*AUSZUFÜHRENDE SCHRITTE*
A: Entnehmen Sie dem Beitrag zum Sperrvermerk wortgetreu den Abschnitt, der mit den Worten "Sperrvermerk-Igendwas sollte geschehen" einsetzt und mit "bitte trotzdem lesen!" schließt.
B: Führen Sie den Beitrag zum Sperrvermerk im Anschluss an seinen letzten Satz weiter.

*AUSGEWÄHLTER AUSZUG*
Sperrvermerk-Igendwas sollte geschehen

  • Hallo Ihr erfahrenen Familienrechtler,

    kurz vor dem WE noch ein etwas längerer Text, bitte trotzdem lesen!

    Es handelt sich um ein minderjähriges Kind, welches behindert ist.E s bekommt vom Versorgungsamt eine monatliche Rente in Höhe von ca. 2.360,- Euro. Außerdem hat es damals eine Nachzahlung bekommen, wovon eine Eigentumswohnung für das Kind gekauft wurde.
    Das Versorgungsamt hat die Zahlungen an das Kind von der Eintragung eines Sperrvermerkes abhängig gemacht. Der Sperrvermerk wurde auch damals eingetragen.
    Es werden monatlich 2.069,- Euro freigegeben, für die laufenden Kosten.
    Nun ist es leider so, dass die Mutter nicht so bewandert ist. Sie ist mit der Vermögenssorge des Kindes wohl überfordert und beauftragt deshalb schon seit Jahren einen RA. Dieser beantragt alle Sachen beim Versorgungsamt, geht zu den Eigentümerversammlungen usw.
    Nun ist es so, dass der RA bis jetzt für jeden Antrag immer Gebühren und Auslagen in Rechnung stellte und das Familiengericht die Freigabe der Beträge genehmigte.
    Nun kommt es allerdings vor, dass der Gute immer häufiger Anträge auf Auszahlung stellt und auch für komische Sachen.
    Kürzlich bekam ich einen Antrag auf Genehmigung der Auszahlung von insg. 1.044,- Euro.

*VORLIEGENDES MATERIAL*
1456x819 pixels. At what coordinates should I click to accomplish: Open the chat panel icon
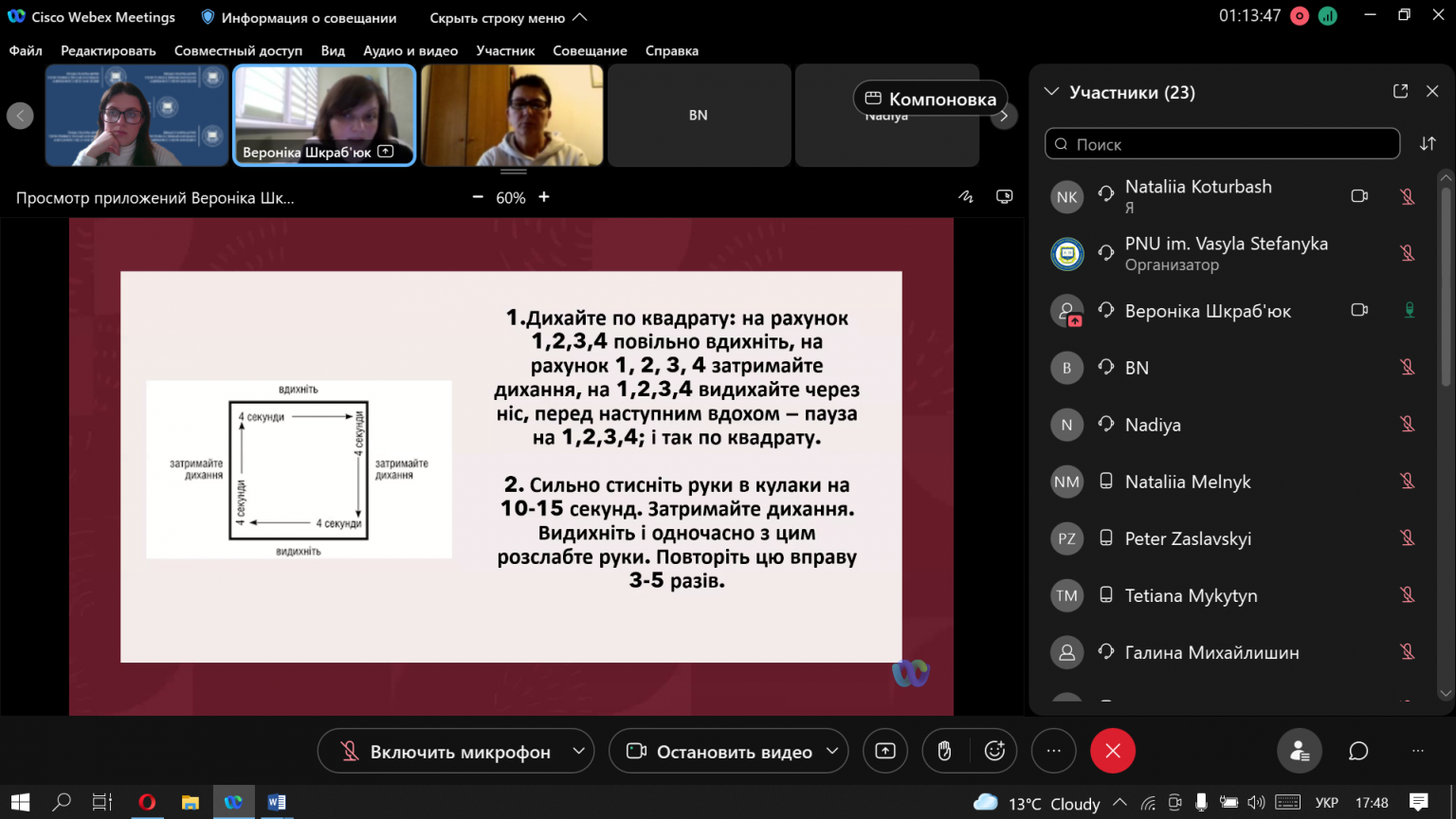pyautogui.click(x=1358, y=751)
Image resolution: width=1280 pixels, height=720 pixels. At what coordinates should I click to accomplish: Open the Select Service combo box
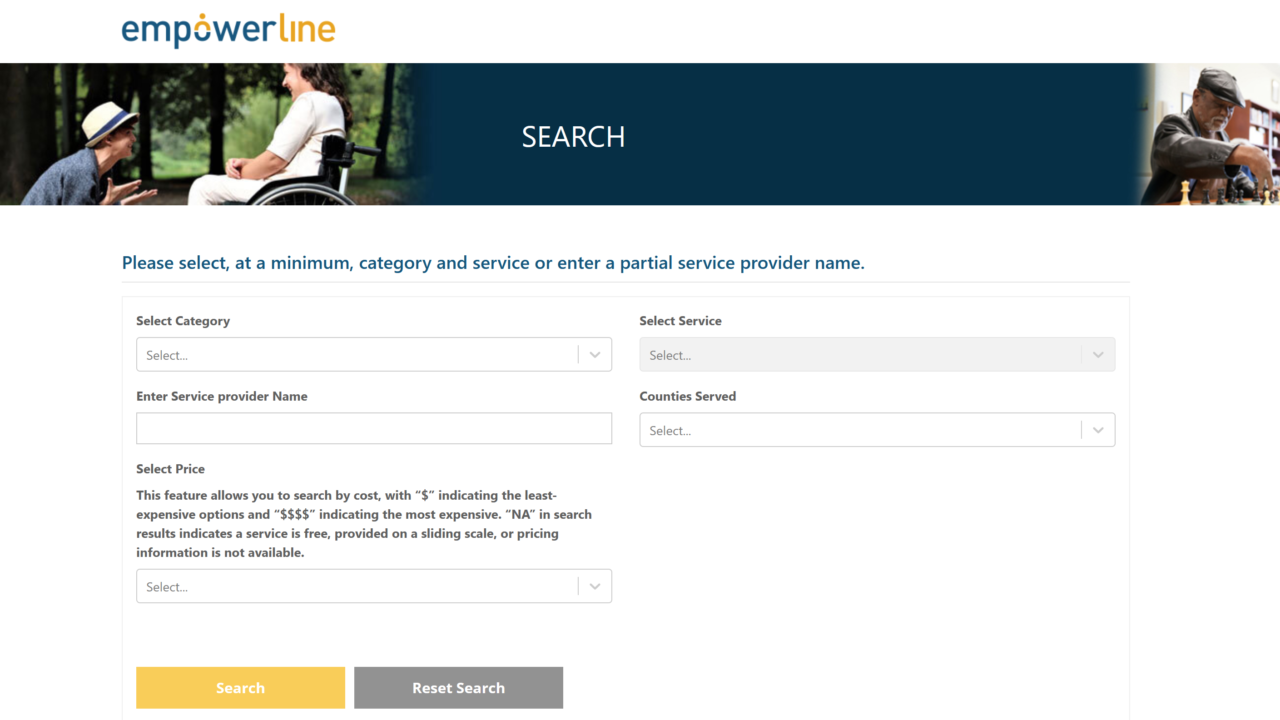pyautogui.click(x=859, y=355)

*ERGEBNISSE JE AUFGABE*
A:
Sperrvermerk-Igendwas sollte geschehen

  • Hallo Ihr erfahrenen Familienrechtler,

    kurz vor dem WE noch ein etwas längerer Text, bitte trotzdem lesen!

B:
    • Für den Antrag auf Bewilligung der Auszahlung von weiteren 173,01 Euro pro Monat für den Mietzins für ein Gerät, was das Kind braucht = 12x 173 = 2076 Euro, daraus eine Gebühr nebst Auslagenpauschale und Mehrwertsteuer = 265,99 Euro

    D.h. der RA hat einen Antrag gestellt auf Genehmigung der monatlichen Freigabe von weiteren 173,01 Euro. Das wurde genehmigt. Dafür, dass dieser Antrag gestellt wurde, will er jetzt eine Verfahrensgebühr. Das kann doch nicht sein. Das würde ja bedeuten, dass das Vermögen des Kindes schrumpft, nur weil ein Sperrvermerk auf diesem Konto angebracht wurde. Wenn der Antrag ohne RA gestellt worden wäre, wären keine Kosten angefallen.
    Das ist der erste Antrag dieser Art in der Akte, obwohl schon mehrere Gelder auf Antrag des RA freigegeben wurden.

    • Der RA will Geld dafür, dass er die treuhänderische Verwaltung des Sparbuches überwacht. Und für die Weiterleitung der Beträge über das Treuhandkonto.

    Dafür macht er für das letzte Jahr 1.044,- Euro geltend, nämlich 12 Monate x 0,5 Stunden = 6 Stunden. Pro Stunde werden 150,00 Euro geltend gemacht = 900,00 Euro + Mwst. = 1.044,- Euro.
    Ich finde das sehr hoch. 150,00 Euro pro Stunde. Würde man der Mutter die Vermögenssorge entziehen und einen Ergänzungspfleger bestellen, könnte der nur max. 33,50 Euro pro Stunde geltend machen.
    Meine Vorgänger diese Art der Abrechnung schon letztes Jahr genehmigt. Aber ein RA muss doch, wenn dann nach dem RVG abrechnen. Die treuhänderische Verwaltung des Sparkontos müsste doch abgegolten sein durch die ganzen Gebühren.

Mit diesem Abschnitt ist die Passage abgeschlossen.